Help with Covid This is the prototype directory that I think could work as a model for other places.

All the #WirVsVirus Projects: This is a megalist of projects from the 42,000 participant hackathon. Will fish out the English translation

I will also start assembling a list of common problem verticals. My thesis is that most of them do not require a hackathon to solve. Many of problems can be solved through a mixture of existing products and behavioural changes. Some do require technology. Some require policy changes.

For now, this is a random list:

Existing Covid-19 tools & problem verticals

Covid19 Data Viz Map

Information:

WHO Whatsapp App

Screening:

Covid-19 Screening Tool by Apple

Supporting your neighbourhoods:

Look for Facebook, Whatsapp, and Telegram Channels / Groups

This is an example Telegram group for Berlin. Click on the pinned notice and scroll to the English section of the message. There are a bunch of neighbourhood groups as well.

Supporting people in general:

Communities and individuals could do with a lot of help (especially if you have time to be bored). A list includes:

Not knowing these people is a good reason to start helping.

In Berlin, neighbourhoods have setup drop off stations for food packages to homeless people. People donate to volunteers (often individuals) who then purchase the goods and package the items (not only food, but necessities like sanitary pads). You can initiate it by offering on Instagram (and giving a Paypal account for people to donate). You can also be transparent by taking photos of the receipts when you make purchases with donations.

In London, the Bi Pandas have created a Covid-19 fund.

I’ll continue to add to this list when I have time.

Supporting the healthcare industry:

What the healthcare industry desperately needs is people to stay home, to educate themselves, and to learn about basic hygiene and virus transmissions.

What could hospitals and frontline workers do with aside from a lot more sleep? Firstly, they could do with protective gear – to medical standards. In Hong Kong, people donated surgical masks to hospitals.

Siilo

A free secure messaging app for medical teams (so medics don’t have to rely on whatsapp). I highly recommend you share this with every one of your friends in the medical field right now.

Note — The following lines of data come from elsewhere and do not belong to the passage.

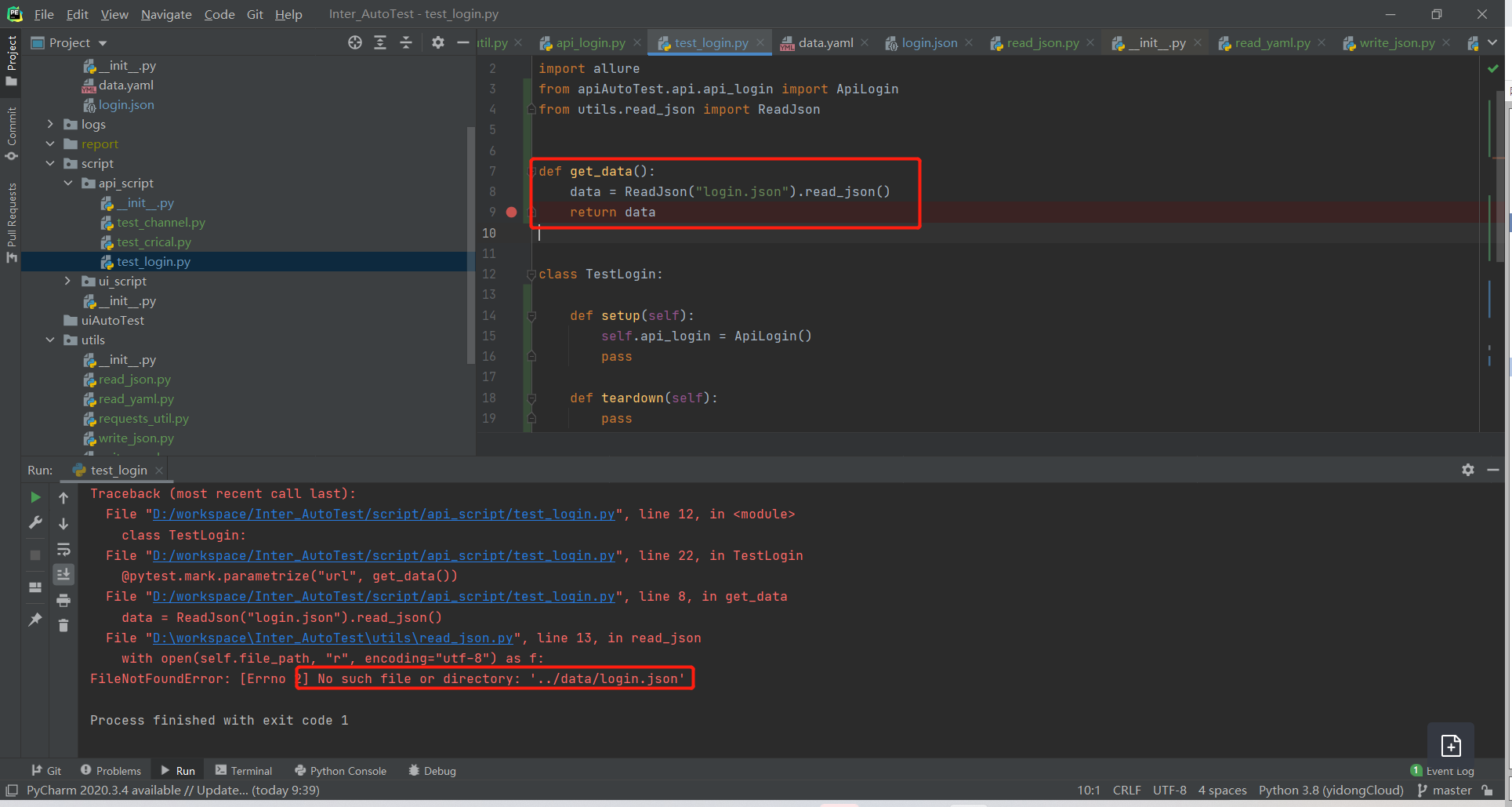This screenshot has height=807, width=1512.
Task: Open the Project view dropdown
Action: point(103,43)
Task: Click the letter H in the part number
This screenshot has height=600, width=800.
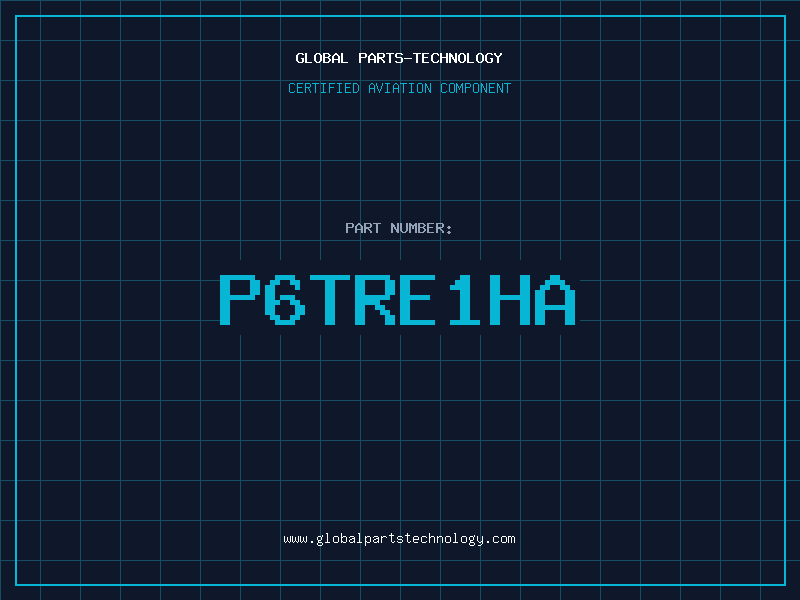Action: pyautogui.click(x=511, y=300)
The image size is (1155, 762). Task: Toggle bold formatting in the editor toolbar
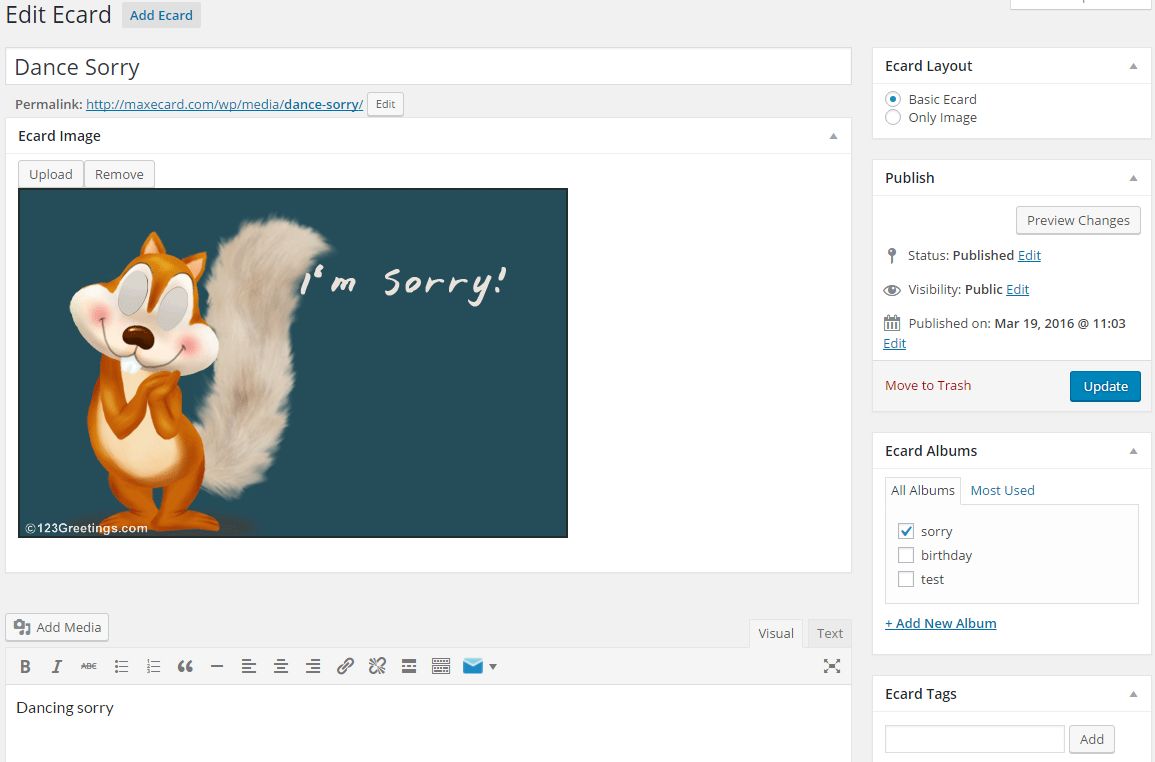pyautogui.click(x=26, y=666)
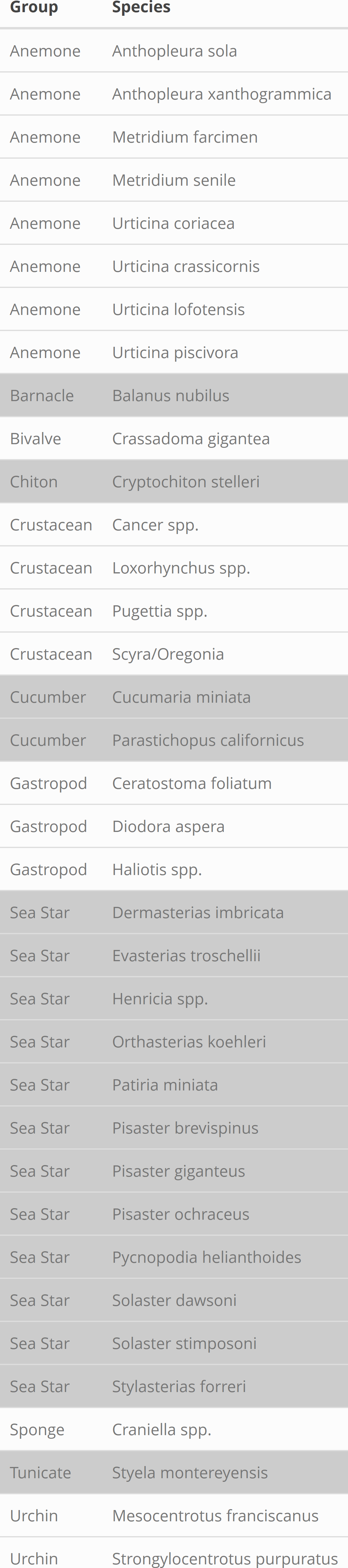The height and width of the screenshot is (1568, 348).
Task: Click the Ceratostoma foliatum species cell
Action: point(191,783)
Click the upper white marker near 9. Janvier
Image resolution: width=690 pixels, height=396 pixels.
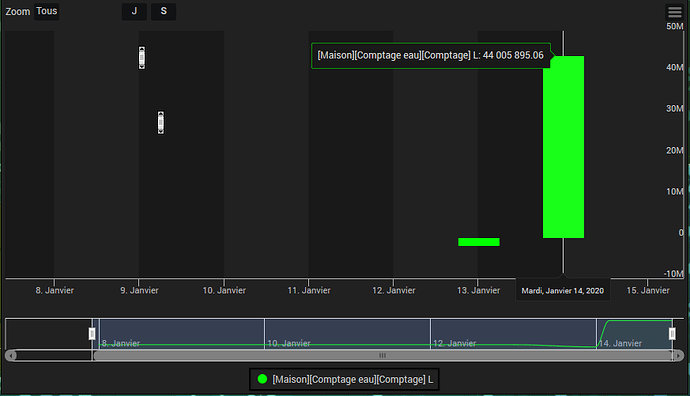pyautogui.click(x=142, y=58)
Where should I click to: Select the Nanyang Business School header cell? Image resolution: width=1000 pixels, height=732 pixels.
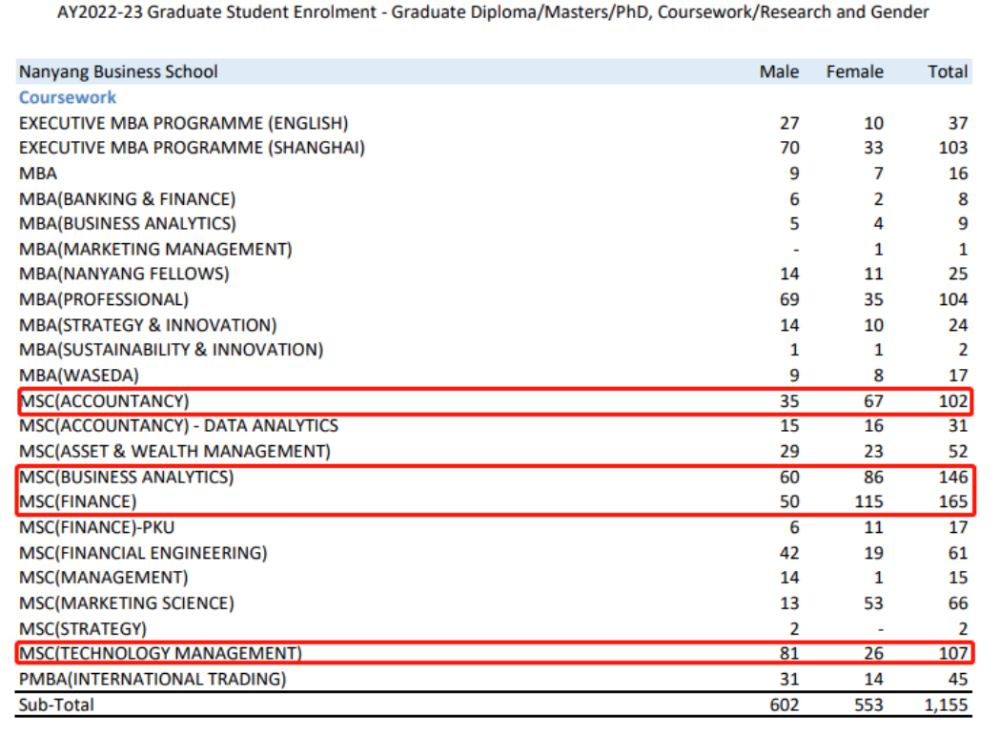[x=118, y=72]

#Dashboards, maps & trackers

There are over 100 maps, trackers, and dashboards available. These include global trackers, as well as country-specific ones available in languages such as Korean, Simplified and Traditional Chinese, Japanese, Thai, Hebrew, and Farsi. Some dataviz options will look better than others; have a check to see what sources are used for reliability. I have included my 3 recommendations in this section.

Click on this link to explore the full list of maps and dashboards.

Covid-19 Coronavirus Map: Good for Country map + table view

Data are taken from Ding Xiang Yuan (compiled by COVID-19/2019-nCoV Time Series Infection Data Warehouse), Johns Hopkins CSSE, 1Point3Acres, and other various sources. Logo is from Icons8. The code of this project is open-sourced on Github with the MIT License.

Corona Virus App: Good for bubble cluster view for cities

Built by two French and a Korean based in Taiwan. They also have an API

Covid-19_Virus by the Baselab: One of the most extensive dashboards This was built by a high school student in Hong Kong and is an impressive dahsboard that shows global, regional, and country data. It also tracks cases over time and the largest percentage changes for countries. My main hesitation for including this is because despite its domain renaming, the creator still uses the racist Twitter handle “@thewuhanvirus”. Yes, Hong Kong people are incredibly racist.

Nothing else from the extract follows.